Quite an achievement, that: in the space of two days to get the same thing wrong in two different ways. The phrase for which both writers were groping is “in the ascendant”.

The term comes from astrology. In the language of that baseless but beguiling science, the “ascendant” is the zodiacal sign that is coming up over the eastern horizon at the time and place of a certain event, such as a person’s birth. The ascendant occupies a prominent place in a horoscope and influences things that begin at that time and place. Hence, in general usage, to be in the ascendant means to exert a strong influence.

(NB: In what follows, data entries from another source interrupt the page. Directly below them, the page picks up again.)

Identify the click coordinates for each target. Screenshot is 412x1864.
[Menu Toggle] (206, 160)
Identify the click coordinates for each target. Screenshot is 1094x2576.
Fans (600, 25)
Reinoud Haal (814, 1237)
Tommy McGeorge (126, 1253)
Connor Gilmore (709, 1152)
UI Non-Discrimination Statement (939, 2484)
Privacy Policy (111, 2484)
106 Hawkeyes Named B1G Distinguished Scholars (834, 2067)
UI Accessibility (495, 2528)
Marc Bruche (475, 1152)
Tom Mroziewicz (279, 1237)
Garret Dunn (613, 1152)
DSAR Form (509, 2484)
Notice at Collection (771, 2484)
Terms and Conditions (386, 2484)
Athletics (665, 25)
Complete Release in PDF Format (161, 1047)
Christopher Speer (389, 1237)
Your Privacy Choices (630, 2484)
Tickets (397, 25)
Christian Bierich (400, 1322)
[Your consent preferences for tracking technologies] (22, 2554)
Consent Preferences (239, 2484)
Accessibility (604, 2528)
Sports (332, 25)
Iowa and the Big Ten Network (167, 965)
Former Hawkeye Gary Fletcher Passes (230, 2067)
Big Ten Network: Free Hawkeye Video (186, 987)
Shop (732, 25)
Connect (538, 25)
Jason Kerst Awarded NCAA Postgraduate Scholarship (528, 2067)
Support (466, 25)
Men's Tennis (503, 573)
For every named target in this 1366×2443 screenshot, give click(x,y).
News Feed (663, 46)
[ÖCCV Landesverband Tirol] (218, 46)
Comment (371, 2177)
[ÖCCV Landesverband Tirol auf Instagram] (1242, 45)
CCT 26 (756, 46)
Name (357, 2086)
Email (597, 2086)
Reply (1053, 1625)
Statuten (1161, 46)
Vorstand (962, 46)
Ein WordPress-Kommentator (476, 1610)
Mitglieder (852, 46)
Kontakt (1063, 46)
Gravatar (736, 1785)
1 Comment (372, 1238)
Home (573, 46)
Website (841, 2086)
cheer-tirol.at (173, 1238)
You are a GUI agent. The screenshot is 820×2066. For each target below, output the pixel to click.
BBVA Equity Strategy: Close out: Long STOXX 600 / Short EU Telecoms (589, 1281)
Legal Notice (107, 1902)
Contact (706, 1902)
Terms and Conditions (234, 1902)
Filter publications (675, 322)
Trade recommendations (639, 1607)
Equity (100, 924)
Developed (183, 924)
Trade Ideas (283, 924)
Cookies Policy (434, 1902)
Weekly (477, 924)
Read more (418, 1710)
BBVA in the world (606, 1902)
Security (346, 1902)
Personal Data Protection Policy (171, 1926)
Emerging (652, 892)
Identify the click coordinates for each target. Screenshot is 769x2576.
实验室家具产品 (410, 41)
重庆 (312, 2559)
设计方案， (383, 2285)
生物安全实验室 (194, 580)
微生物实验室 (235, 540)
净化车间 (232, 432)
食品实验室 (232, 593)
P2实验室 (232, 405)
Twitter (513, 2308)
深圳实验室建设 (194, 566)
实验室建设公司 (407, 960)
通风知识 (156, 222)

“Ascent” and “ascendancy” are less fun. The former simply means going up; the latter is the quality of being in a dominant position.

Night and fog: Mark Miller writes in to point out a sentence from a piece, published last Saturday, about David Irving, the “revisionist” historian of the Third Reich: “Irving, 75, is justly paranoid about security.”

Irving may well be worried about security; plenty of people dislike him. But to be justly paranoid would be beyond his capacity for mental gymnastics. Paranoia is a mental disorder in which the sufferer believes himself to be threatened or persecuted. If the persecution is real, then the belief in it is not a symptom of paranoia. You can’t be justly paranoid.

A person suffering from paranoia might also be in fact the target of persecution. As the old joke says: “Just because I’m paranoid it doesn’t mean they aren’t out to get me.” But that would be just a coincidence. The persecution wouldn’t justify the paranoia – though to the sufferer it might seem as if it did.

Mixed metaphor of the week: “Japan’s deflation curse takes a pause as giant stimulus package bites” – headline from Saturday. Have you ever been bitten by a package? Neither have I.

And what about a curse taking a pause? Sounds unlikely. The customer who purchases a curse from a reliable practitioner will surely expect it to work on inexorably until its grisly task is done. Few self-respecting witches, shamans or voodoo priests, one feels, are likely to allow their clients’ enemies a day off on Tuesdays and Fridays.

Headlinese: “Adele’s boyfriend in court trademark showdown with Pepsi”. What is a court trademark, asks the hapless reader confronted with this headline, from Monday’s paper. The space allocated to the headline (the “count” as we old-school sub-editors call it) would have accommodated a version one could understand: “Adele’s boyfriend in court showdown with Pepsi over trademark”.

Redundantness: The gratuitous concoction of clumsy abstract nouns ending in “-ness” goes on apace. Our Tuesday report on Seamus Heaney’s funeral referred to his “sociability, humour and courteousness”. What happened to “courtesy”?